Your topic title is "DAC to ADC over single wire (SP4T). Can you explain why this has anything to do with DAC or ADC because it seems like it does not to me.

Does the SP4T in your title refer to simple momentary switches as you have drawn in your schematic or to an SP4T like this one.

How are the controller inputs configured? Which of the possibilities as described here (p3)?

Given how simple your schematic is, have you tested it?

Thanks.
 
Here is a bad idea but maybe it will help.
This IC us used in garage door openers. Inputs A0-A7 are address so it will only talk to the receiver with the same address. AD8-AD11 are for switches. Normally Dout goes to a RF or IR transmitter. But could just be a wire. (needs power!)

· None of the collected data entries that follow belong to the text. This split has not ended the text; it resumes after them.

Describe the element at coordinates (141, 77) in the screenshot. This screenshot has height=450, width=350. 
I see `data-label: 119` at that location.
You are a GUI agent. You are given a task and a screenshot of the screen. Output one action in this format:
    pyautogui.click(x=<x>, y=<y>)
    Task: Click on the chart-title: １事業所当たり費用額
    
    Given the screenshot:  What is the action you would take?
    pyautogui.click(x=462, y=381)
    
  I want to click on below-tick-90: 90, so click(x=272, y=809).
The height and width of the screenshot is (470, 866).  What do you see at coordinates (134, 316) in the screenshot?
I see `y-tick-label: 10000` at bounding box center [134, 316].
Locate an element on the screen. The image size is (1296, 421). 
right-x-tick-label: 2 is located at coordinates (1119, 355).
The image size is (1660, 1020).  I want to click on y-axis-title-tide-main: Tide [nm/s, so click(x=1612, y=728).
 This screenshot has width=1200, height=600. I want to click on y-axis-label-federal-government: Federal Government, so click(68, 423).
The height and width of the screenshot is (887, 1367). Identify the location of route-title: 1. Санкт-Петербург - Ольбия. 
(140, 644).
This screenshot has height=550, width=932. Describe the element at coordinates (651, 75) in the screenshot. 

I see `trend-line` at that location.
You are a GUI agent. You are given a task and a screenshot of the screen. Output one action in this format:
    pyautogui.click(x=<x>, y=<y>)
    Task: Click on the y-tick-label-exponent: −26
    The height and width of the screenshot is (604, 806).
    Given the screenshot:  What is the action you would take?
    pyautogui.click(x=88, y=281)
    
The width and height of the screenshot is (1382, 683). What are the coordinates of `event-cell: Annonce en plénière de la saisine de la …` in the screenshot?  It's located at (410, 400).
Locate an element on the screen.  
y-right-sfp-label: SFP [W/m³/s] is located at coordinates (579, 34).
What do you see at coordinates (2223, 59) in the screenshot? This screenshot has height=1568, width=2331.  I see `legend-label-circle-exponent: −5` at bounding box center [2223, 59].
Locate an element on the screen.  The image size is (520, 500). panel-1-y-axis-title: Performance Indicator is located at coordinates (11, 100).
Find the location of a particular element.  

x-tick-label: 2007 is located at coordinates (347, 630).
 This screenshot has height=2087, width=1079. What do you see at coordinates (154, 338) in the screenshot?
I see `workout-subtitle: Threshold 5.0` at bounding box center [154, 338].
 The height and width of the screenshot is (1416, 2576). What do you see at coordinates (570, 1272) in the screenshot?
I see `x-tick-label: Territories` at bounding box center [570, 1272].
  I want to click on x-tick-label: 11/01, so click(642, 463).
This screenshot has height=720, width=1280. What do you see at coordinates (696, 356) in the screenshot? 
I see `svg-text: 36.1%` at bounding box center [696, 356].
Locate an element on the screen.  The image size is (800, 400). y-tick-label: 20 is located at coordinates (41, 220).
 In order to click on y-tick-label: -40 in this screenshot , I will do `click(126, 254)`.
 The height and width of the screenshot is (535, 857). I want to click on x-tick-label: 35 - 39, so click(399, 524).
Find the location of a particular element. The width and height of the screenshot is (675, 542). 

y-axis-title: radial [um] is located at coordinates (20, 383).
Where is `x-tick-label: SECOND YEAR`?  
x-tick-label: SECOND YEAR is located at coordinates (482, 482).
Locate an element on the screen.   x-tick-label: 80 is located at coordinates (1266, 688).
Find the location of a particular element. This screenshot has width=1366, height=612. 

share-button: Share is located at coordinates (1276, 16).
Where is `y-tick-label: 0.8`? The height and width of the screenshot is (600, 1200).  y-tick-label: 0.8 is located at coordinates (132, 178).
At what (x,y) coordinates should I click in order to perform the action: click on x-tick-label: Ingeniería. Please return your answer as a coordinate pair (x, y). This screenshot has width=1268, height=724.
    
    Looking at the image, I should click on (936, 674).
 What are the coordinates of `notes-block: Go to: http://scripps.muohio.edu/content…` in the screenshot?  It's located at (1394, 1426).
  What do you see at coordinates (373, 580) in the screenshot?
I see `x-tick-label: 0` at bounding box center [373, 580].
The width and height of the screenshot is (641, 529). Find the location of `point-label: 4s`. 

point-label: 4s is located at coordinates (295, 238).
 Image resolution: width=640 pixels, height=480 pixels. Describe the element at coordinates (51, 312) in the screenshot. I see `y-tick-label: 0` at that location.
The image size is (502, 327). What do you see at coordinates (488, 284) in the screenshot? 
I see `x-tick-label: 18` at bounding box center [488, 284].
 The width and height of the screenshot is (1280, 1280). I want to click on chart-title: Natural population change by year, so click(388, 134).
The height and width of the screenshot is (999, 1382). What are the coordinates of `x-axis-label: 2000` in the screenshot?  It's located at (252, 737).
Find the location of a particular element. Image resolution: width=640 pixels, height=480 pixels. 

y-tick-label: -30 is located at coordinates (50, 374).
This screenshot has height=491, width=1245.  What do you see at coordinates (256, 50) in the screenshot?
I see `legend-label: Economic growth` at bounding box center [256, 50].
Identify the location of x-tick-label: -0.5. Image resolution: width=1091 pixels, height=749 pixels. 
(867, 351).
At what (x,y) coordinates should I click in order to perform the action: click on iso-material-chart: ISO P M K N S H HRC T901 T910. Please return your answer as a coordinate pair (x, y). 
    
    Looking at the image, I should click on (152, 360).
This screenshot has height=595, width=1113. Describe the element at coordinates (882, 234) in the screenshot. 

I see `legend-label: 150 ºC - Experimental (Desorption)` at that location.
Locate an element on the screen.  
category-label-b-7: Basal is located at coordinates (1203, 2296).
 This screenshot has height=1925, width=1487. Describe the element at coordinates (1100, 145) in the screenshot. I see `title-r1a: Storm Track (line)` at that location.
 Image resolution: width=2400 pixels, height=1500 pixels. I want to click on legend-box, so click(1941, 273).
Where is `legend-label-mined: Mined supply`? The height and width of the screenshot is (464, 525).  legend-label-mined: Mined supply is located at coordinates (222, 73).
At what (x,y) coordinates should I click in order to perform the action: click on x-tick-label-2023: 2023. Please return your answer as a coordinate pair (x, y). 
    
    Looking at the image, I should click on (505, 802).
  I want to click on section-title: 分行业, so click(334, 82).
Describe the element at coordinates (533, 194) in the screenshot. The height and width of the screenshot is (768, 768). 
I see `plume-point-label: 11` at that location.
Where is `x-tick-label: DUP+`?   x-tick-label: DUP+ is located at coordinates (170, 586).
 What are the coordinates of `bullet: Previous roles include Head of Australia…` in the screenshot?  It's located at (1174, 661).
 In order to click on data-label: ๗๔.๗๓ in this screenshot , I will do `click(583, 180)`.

I can not find the receiver IC now. It is about the same thing but AD8-AD11 are outputs.

There are many different versions of this. More/less switches.
I have used one wire to send power and data at the same time.
options:
Wire 1= power, Wire 2= Dout
Wire 1=power and Dout, Wire 2=ground.
 

I though I was looking for a DAC/ADC like https://www.aliexpress.com/item/32903378127.html on each end except uses a single wire bus. And SP4T because the 4 switches sort of act like a 4 pole rotary switch, only one active at a time.

I can configure the inputs any way needed. Note the inputs are slow to read voltage change though.

Circuit was more of a concept. I would be surprised if it worked
 
I though I was looking for a DAC/ADC like https://www.aliexpress.com/item/32903378127.html on each en
I think this is interesting BUT it uses "I2C". That is a way of talking that requires too much programming.

Another bad idea.
This IC is used as a meter in audio amplifiers. There are 10 put puts. In DOT mode only one LED is on and in BAR mode all LEDs below the level are on. So it reads 10 voltage levels and indicates which level is right. There are two versions. (linear and log)
I removed the input diodes and caps and added a 10k pull up resistor. The switches pull down with a different resistor for each. If S1 has a 10k resistor it will pull down to 1/2 supply. S2 and S3 will have different values and cause a different output to turn on. This IC can act like a 5 LED driver by shorting pin1-18, pin 17 to 16 etc.

I can not find it now but there is a simple 4 or 5LED version some where.
So on the remote end there are 4 switches and 3 or 4 resistors. On the PCM end, it will look at 4 of the outputs.
If this looks good I can look more for the simple IC that is some thing like this one.
 
Found the IC: LB1413

If the 10k VR is set to the top then when IN approaches 0.33 volts pin-1 goes low. At about 0.67V then pin 2 goes also low. By 1.67V pin 6 drops.
If you want twice that voltage adjust VR to the 1/2 point.
Probably should have a 0.1uF cap from pin-8 to ground to help remove noise.
I have not tried this circuit. I do not know exactly how low pin 1-6 will go or how high. I think 0.5V to 5.0V. This needs to be tested.

I forgot to add a 10k resistor from IN to VCC. The switches and resistors are not shown.
 
Thanks everyone. Definitely gives me some direction. I will do some experimenting and see what works best.